Due to the enormous amount of Covid-19 content being generated and because we are a very small team (along with the challenges of working from home), what we collected could really only be a very selective representation.

Unite against Covid-19 – Unite for the Recovery

Unite Against Covid-19 harvested 18 March 2020.

One prominent website captured during this time was the government website ‘Unite Against Covid-19’ which was the go-to place for anyone wanting to know what the current rules were. This website was updated constantly, sometimes several times a day.

When we entered alert level one the website changed to “Unite for the Recovery.” We expect to be collecting this site for some time. While we have completed our rapid response phase we will be continuing to collect Covid-19 related material as part of our regular harvesting.

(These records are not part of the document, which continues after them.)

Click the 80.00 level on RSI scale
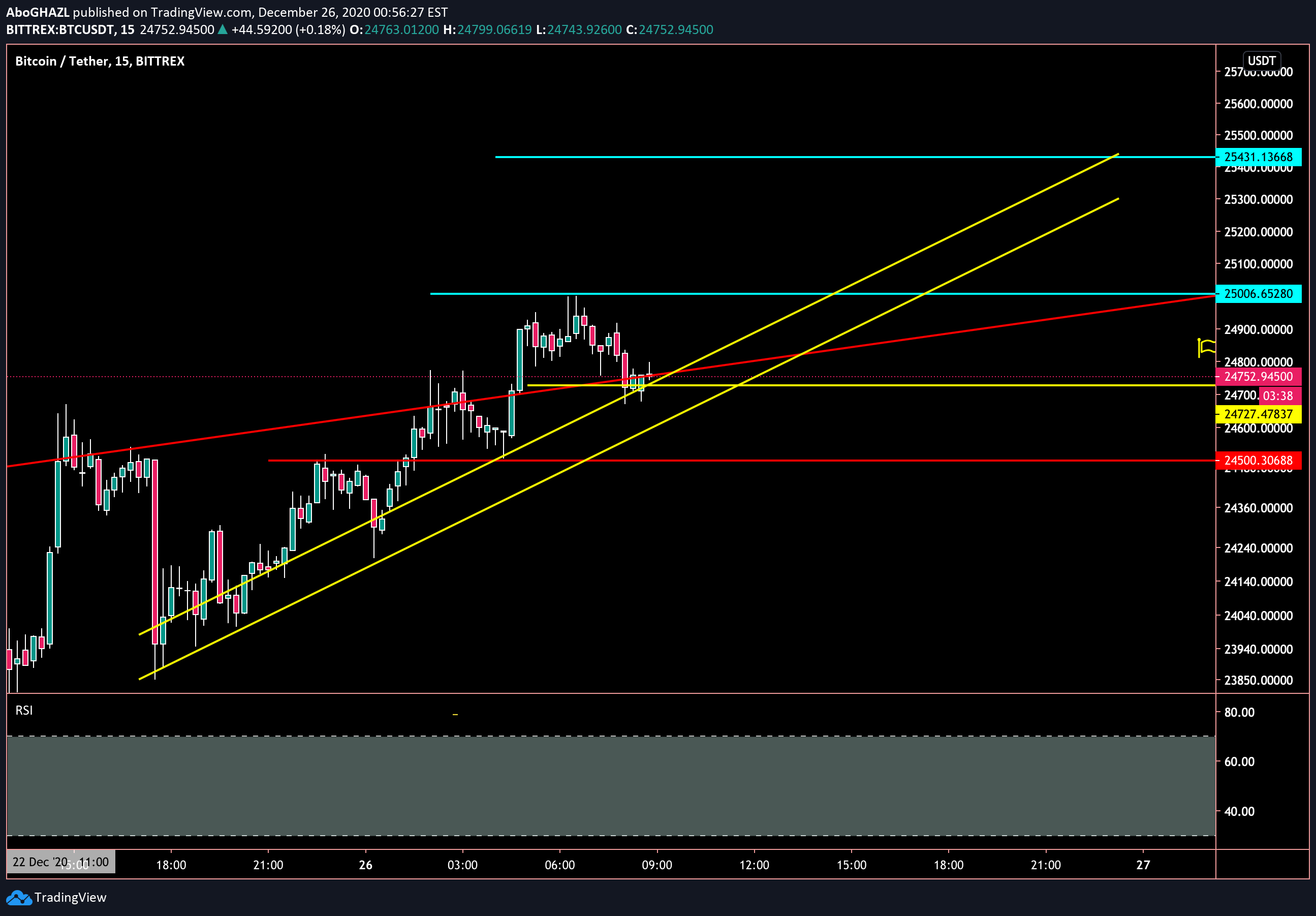The image size is (1316, 916). pyautogui.click(x=1239, y=712)
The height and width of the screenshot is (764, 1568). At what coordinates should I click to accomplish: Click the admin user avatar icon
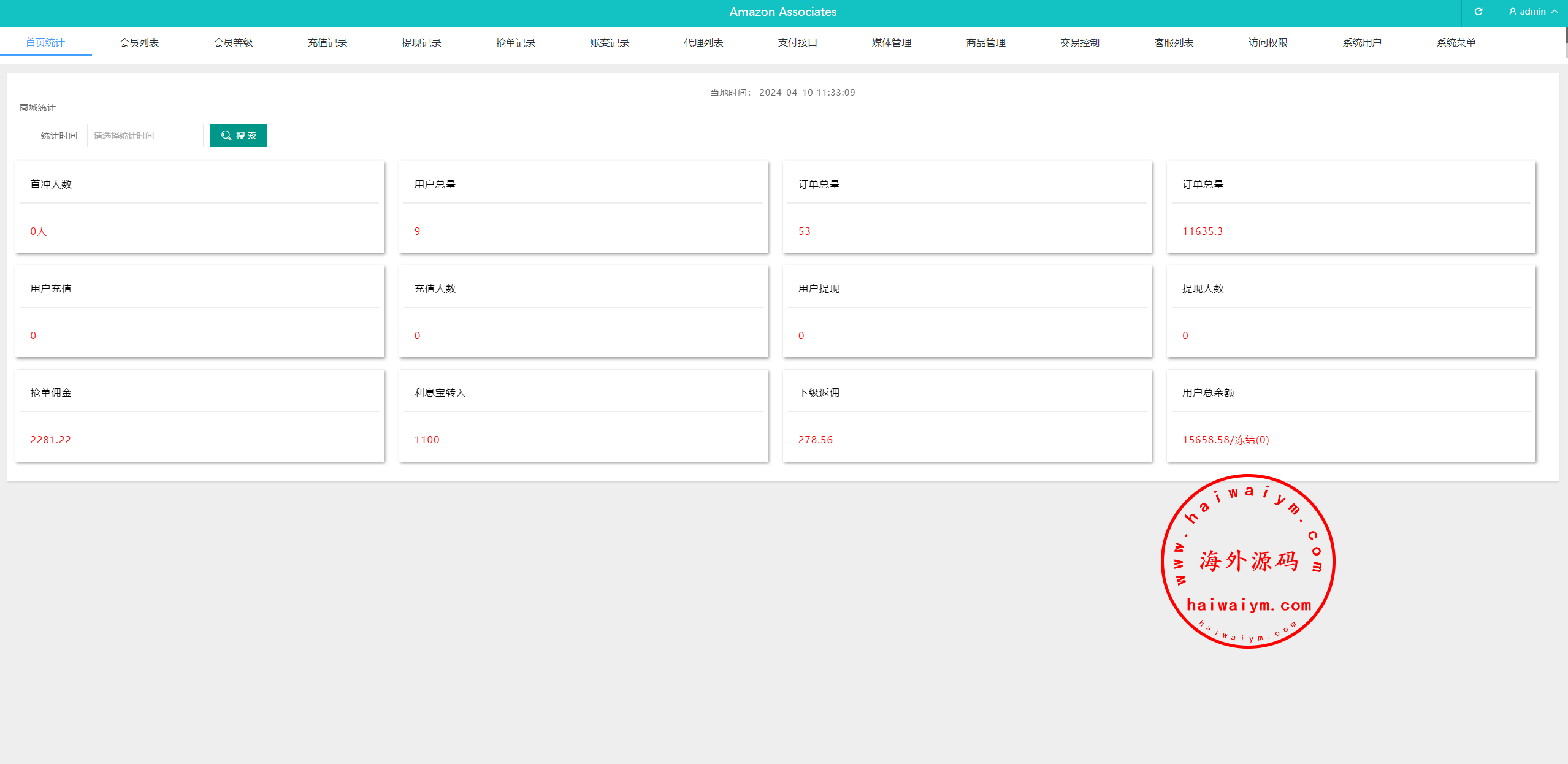point(1512,12)
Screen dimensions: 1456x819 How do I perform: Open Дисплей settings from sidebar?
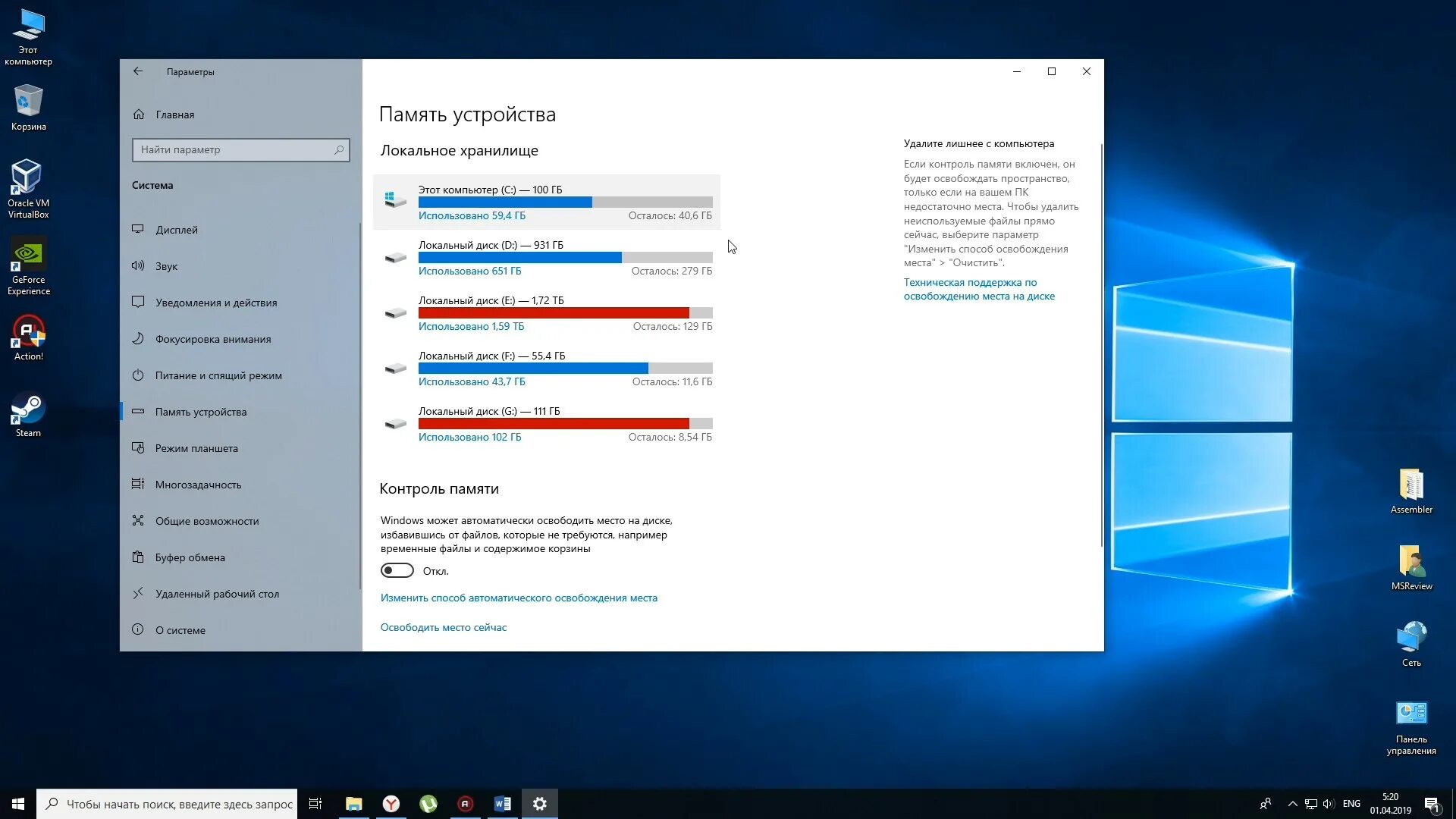click(176, 230)
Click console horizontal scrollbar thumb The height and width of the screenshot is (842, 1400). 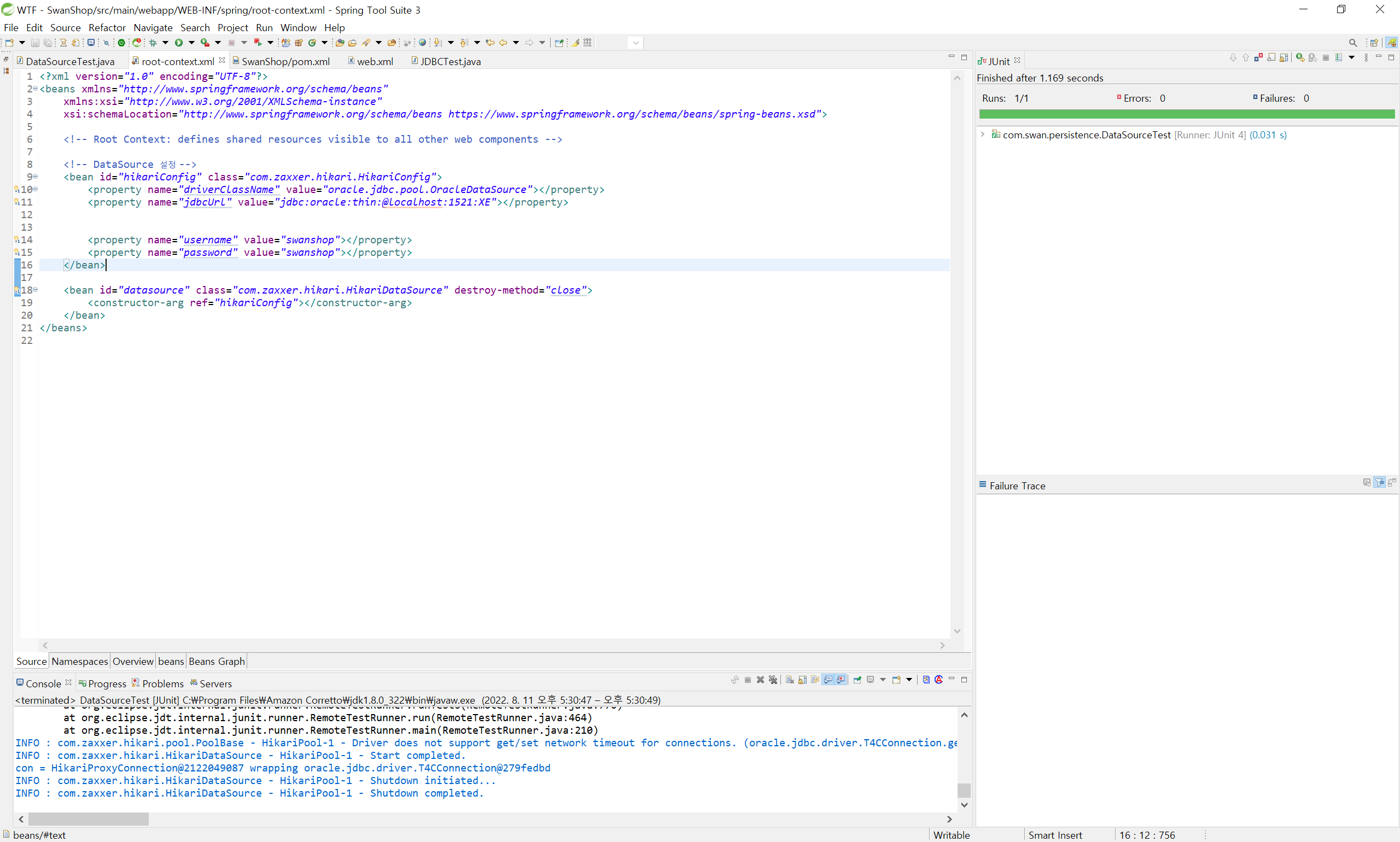pyautogui.click(x=88, y=818)
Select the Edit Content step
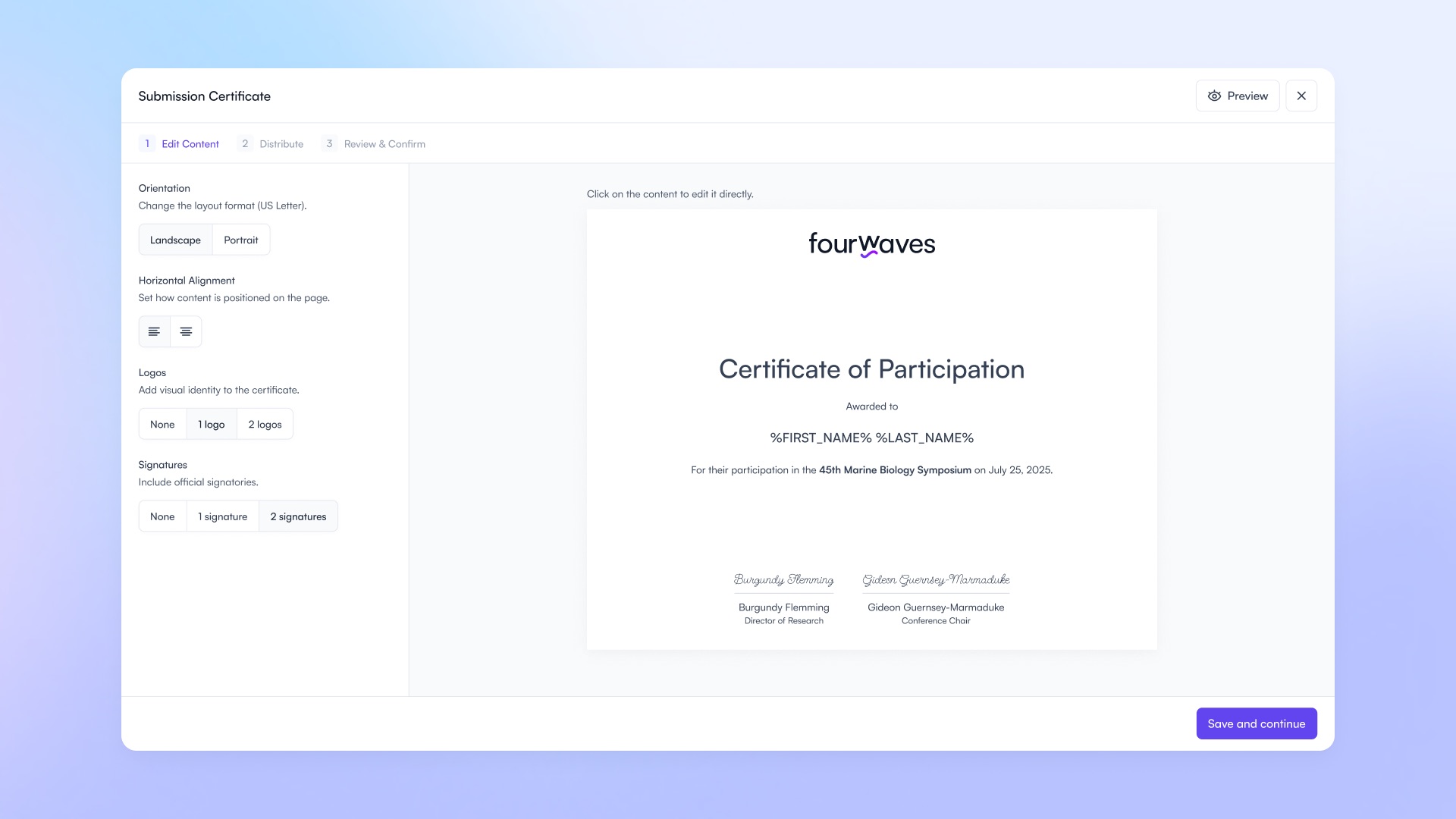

Unite for the Recovery harvested 9 June 2020.

Economic Impact
Apart from official government websites, we captured websites that reflected the economic impact on our society, such as event cancellations and business closures. We documented how some businesses responded to the pandemic, by changing production lines from clothing to making face masks and from alcohol production to making hand sanitiser. New products like respirators and PPE (personal protective equipment) gear were also being produced. Tourism is a major industry in New Zealand and with border lockdowns still in place, advertising is now targeting New Zealanders. There is talk about extending this to a “Trans-Tasman” bubble to include Australia and possibly some Pacific Islands in the near future.

Social impact
As in many countries, community responses during lockdown provided both unique and shared experiences. New Zealanders were able to walk locally (with social distancing) so people put bears and other soft toys in the windows for kids (and adults) to count as they walked by. The daily televised 1pm Covid-19 updates from Prime Minister Jacinda Ardern and Director General of Health, Dr Ashley Bloomfield during lockdown was compulsive viewing and generated memorabilia such as T-shirts, bags and coasters. These were all reflected in the websites we collected. We also harvested personal blogs such as ‘lockdown diaries’.

Web archiving and beyond
During this rapid collecting phase, the web archivists focussed on collecting websites, and that’s reflected in this blog post. There was also a significant amount of content we wanted to collect from social media such as memes, digital posters and podcasts, New Zealand social commentary on Twitter and email from businesses and associations. This has required considerable effort from the Library’s Digital Collecting and Legal Deposit teams. You can find out more about this in an earlier National Library blog post by our Senior Digital Archivist Valerie Love. We are also working with our GLAM sector colleagues and donors to continue to build these collections.